The answer is the set of lines that include "Xbox", copied from the data below.
(Extracted data Opens)
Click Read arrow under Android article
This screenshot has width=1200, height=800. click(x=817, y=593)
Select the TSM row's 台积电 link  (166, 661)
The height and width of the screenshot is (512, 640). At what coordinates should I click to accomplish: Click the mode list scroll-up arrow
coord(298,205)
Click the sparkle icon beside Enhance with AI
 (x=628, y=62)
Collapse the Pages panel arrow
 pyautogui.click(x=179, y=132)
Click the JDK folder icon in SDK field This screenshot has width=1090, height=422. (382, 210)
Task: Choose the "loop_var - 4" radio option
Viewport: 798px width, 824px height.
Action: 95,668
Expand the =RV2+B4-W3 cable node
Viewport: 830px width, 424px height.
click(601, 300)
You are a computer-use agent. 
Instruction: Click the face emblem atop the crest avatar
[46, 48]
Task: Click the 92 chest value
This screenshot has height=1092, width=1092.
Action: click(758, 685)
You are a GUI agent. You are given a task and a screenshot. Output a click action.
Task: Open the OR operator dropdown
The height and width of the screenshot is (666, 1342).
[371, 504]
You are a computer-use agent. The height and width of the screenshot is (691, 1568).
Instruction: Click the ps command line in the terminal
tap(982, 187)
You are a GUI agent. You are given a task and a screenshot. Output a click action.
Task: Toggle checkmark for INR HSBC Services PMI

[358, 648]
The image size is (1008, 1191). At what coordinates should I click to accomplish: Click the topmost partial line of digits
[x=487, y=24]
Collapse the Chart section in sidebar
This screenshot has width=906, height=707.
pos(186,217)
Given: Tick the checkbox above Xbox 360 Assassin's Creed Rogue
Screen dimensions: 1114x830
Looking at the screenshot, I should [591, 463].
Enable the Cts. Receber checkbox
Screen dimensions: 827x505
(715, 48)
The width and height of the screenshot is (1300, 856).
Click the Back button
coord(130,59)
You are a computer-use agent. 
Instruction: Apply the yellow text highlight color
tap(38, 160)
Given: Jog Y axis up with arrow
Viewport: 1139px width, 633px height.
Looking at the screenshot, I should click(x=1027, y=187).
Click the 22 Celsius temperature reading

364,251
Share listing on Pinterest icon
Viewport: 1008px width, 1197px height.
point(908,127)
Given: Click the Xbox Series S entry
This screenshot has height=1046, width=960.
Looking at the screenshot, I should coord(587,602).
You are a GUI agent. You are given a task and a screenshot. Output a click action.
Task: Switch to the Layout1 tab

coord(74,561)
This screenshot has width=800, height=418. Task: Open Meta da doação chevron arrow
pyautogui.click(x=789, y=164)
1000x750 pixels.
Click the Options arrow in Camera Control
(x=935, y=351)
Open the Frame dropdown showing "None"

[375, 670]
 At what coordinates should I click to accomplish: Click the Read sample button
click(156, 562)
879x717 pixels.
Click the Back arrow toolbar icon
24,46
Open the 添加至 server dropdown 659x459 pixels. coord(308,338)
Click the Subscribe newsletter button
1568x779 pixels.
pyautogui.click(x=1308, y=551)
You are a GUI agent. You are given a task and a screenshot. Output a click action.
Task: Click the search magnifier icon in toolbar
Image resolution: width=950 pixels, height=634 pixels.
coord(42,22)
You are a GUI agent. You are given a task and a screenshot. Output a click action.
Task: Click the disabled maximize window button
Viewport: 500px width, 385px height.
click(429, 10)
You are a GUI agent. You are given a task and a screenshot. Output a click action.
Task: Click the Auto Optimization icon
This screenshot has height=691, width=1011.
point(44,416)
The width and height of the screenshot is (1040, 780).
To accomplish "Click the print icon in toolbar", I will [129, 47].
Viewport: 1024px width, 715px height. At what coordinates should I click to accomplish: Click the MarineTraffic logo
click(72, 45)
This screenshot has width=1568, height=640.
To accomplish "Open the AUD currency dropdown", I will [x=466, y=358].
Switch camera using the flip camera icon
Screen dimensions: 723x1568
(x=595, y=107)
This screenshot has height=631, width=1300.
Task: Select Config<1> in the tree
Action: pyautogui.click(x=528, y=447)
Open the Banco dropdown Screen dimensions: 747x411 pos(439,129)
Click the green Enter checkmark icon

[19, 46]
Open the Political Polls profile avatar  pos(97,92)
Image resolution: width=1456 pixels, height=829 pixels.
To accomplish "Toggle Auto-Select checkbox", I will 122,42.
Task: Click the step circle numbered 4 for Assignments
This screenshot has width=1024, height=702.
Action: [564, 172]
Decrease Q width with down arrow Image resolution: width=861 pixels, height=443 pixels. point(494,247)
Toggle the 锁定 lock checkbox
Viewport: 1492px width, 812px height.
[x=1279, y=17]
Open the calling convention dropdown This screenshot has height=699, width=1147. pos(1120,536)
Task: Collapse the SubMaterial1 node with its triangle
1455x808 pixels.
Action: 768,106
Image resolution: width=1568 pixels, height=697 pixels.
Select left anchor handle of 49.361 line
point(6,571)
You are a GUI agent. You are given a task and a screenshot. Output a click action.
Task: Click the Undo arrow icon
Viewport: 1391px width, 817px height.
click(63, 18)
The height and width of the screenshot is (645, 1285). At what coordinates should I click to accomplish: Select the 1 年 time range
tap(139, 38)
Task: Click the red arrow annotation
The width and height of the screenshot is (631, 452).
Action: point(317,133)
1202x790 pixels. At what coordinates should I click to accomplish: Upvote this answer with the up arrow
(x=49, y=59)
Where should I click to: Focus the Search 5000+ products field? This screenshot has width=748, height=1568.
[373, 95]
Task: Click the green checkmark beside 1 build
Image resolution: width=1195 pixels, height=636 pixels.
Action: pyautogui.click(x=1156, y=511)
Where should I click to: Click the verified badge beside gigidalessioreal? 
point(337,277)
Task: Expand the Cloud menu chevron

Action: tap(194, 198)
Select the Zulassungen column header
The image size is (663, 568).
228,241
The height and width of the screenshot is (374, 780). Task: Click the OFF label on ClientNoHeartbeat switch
(Extracted data Closes)
Solution below>
Given: Tick the checkbox above Xbox 360 Assassin's Creed Rogue
Given: Click the Xbox Series S entry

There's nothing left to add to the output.